1. Tap the green start arrow to begin collecting data.
1. A real-time graph of temperature vs. time appears on LabQuest screen during data collection.
2. Temperature readings (in °C) are to the right of the graph.
2. Stir the water slowly and continuously using a stirring rod until data collection stops.
3. After data collection has stopped, move the burner from under the can and extinguish the flame using the burner cap.
4. Analyze the graph to find the maximum and minimum temperature of the water.

Part 3: Heat Released

1. Choose Statistics from the Analyze menu.
2. Record the Maximum (final) and Minimum (initial) temperature values recorded during data collection in your journals. Subtract the Initial Temperature from the Final Temperature and record the answer in your journals, change (Δ) in temperature = final temperature - initial temperature.

Part 4: Comparison Fuel

Goal: Exchange burners with the other pair in your group to test the fuel source you have not tested.
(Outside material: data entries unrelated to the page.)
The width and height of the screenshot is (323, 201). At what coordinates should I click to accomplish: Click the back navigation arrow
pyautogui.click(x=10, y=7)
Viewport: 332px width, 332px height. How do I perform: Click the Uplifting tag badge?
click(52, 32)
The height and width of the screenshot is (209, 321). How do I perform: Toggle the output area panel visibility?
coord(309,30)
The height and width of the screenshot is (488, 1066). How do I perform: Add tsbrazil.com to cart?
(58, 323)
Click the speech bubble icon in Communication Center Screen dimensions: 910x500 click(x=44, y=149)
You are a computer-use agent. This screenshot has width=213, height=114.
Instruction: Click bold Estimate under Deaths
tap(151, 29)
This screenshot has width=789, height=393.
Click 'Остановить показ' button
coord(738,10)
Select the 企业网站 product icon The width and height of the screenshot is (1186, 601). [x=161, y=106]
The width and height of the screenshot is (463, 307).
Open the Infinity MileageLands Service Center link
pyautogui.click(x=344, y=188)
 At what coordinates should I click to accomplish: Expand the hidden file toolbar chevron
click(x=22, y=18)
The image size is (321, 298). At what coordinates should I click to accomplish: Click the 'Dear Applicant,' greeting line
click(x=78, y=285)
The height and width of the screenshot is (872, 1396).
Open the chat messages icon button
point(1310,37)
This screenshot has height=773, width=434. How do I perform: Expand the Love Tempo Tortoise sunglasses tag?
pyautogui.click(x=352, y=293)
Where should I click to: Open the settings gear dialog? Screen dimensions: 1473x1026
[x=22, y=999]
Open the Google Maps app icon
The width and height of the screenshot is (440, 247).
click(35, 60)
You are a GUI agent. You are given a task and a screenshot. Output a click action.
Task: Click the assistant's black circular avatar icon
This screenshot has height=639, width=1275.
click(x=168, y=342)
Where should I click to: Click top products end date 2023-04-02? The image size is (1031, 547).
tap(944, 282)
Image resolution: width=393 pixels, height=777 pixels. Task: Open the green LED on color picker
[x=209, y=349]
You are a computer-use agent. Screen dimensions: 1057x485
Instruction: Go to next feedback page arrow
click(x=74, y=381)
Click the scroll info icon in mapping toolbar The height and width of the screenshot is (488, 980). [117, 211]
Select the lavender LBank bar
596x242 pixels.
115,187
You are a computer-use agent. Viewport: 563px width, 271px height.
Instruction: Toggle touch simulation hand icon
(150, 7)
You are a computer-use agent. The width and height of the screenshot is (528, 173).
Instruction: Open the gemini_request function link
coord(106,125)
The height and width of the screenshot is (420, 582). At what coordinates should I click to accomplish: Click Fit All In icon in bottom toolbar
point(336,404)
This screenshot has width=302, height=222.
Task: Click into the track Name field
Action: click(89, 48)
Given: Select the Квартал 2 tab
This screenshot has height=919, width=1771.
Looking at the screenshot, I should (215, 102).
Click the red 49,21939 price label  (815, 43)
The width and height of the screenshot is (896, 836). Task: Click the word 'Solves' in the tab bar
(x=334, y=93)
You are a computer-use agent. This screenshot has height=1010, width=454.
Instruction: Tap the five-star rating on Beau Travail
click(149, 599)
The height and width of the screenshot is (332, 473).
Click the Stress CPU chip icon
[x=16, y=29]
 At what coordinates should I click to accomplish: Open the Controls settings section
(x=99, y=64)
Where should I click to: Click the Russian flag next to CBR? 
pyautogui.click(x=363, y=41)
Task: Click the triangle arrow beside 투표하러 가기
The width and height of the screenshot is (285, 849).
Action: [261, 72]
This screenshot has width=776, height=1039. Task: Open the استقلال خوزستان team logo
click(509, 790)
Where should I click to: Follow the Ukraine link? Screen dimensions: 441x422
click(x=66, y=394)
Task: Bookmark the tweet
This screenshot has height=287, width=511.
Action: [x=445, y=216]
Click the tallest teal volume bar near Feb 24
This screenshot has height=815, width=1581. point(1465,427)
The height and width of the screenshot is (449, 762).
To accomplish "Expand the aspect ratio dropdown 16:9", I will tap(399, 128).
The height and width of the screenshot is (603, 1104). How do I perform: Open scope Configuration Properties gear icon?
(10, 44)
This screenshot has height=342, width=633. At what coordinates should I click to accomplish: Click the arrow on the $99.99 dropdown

Then repeat Part Two and Three with the second fuel source and a new soup can.

Part 5: Particulate Matter

1. Locate your two soup cans.
2. Compare the amount and color of particulate matter on the bottom of each can.
3. Record your observations in your journals.
4. Clean up as instructed by your teacher.

Assessment/Conclusion Questions

1. Why do you think gasoline is a more common energy source than other substances?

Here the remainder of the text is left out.